» Exercise text
Drawing Sounds in DSP Action

Parameters to customize the generative graphics are available in the ‘Control’ section of the sounds. They usually include parameters to adjust the position, size and orientation of shapes or lines. Most of the time, there will also be a Graphics Seed parameter to try different graphic configurations based on the same settings.
Similarly to the synthesis parameters, the graphics parameters can be assigned a random range to generate variations automatically when rendering multiple files.

There are different types of trigger lines used in DSP Action. Single or parallel trigger lines are used extensively in the sound generators of the Hit category, for example. A single line can be triggered once or several times depending on the type of sound. Sometimes, the speed at which the line is crossed will also affect the sound.

In the case of parallel lines, their number, orientation and thickness can also often be adjusted to generate different sounds.

Sometimes, the lines may also be arranged in specific patterns. This allows for a more intuitive control of certain types of sounds. This is for example the case with the Fight or Countdown sound generators.

Finally, a large number of trigger lines at various angles can also be displayed, as in the case of the Break-Glass or Transform-Electricity synthesizers. The angle randomization and line thickness can be chosen. Crossing thicker lines can trigger louder sounds for example.

The Granular Shapes algorithm displays a large number of small shapes, a bit like particles or grains. The size, density and dispersion of the shapes can be adjusted. Many sound generators from the Break category use this algorithm to simulate the sounds of debris. The sounds triggered may depend on the position and size of the shapes.

» Task requirements
a) Answer these questions using the text on drawing sounds in DSP Action:
(i) Which parameter lets you try different graphic configurations based on the same settings?
(ii) Which two sound generators are named as examples of trigger lines arranged in specific patterns?
(iii) What do many sound generators from the Break category use the Granular Shapes algorithm to simulate?
b) Carry the text on drawing sounds in DSP Action forward, picking up after its last sentence.
You can do this exercise without the entries.

» Dataset extract
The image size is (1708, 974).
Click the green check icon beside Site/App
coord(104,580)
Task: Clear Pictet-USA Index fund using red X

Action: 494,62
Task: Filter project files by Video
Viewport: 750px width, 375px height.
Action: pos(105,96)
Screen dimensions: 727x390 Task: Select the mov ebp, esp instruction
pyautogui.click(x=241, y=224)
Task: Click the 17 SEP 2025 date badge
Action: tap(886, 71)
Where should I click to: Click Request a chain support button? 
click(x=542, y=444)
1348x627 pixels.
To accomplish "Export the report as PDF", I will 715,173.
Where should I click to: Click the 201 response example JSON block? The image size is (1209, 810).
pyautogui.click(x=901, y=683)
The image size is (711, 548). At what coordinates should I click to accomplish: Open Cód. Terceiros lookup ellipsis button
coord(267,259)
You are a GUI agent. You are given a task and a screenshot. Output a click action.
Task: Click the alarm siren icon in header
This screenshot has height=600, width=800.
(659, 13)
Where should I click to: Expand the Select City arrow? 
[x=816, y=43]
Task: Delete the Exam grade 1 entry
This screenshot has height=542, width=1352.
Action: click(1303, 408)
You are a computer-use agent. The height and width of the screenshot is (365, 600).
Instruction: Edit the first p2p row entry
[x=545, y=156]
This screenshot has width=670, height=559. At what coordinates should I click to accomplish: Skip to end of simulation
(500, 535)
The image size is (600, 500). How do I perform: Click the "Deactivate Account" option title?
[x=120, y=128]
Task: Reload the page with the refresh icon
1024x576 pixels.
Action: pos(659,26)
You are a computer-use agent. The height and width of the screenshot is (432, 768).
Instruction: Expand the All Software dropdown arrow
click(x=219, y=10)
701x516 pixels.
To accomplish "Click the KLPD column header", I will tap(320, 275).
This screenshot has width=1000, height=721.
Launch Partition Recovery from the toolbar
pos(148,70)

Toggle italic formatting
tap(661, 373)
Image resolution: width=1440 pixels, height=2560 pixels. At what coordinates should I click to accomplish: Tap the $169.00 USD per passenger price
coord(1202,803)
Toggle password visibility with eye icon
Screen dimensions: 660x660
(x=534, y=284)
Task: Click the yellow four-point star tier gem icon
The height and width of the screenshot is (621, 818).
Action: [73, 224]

» Activity answers
a)
(i) The Graphics Seed parameter.
(ii) The Fight and Countdown sound generators.
(iii) The sounds of debris.

b)
The circle packing algorithm displays a large number of non-intersecting circles, which are all triggers. The density and size of these circles can be adjusted. It is particularly well adapted to the synthesis of granular sounds, but can also be used for more aggressive sounds, for example to trigger explosions of various forces.

This algorithm displays triangles that can be subdivided up to a specific number of times. The density of the triangles and their subdivision probability can be chosen. This is well suited to simulate random-like triggering when drawing, as in the Transform-Glitches generator.

This algorithm displays trigger zones that simulate glass shards. Their density and angle spread can be chosen.

The Voronoi algorithm simulates cell-based patterns that often occur in nature. Each “cell” triggers a sound. The density of the cells and their arrangement can be selected. Their final position and size will affect the sound generated.

In this algorithm, curved lines whose arrangement is based on flow fields are used as triggers. The number of lines, their curvature and length can be adjusted.

Attractors are used to deform parallel lines, with the amount of tension and deformation of the lines modulating the synthesis parameters. This algorithm is particularly well suited for the generation of evolving sounds.

This algorithm displays concentric and potentially overlapping arcs whose numbers and lengths can be selected. It is ideal to simulate mechanical processes.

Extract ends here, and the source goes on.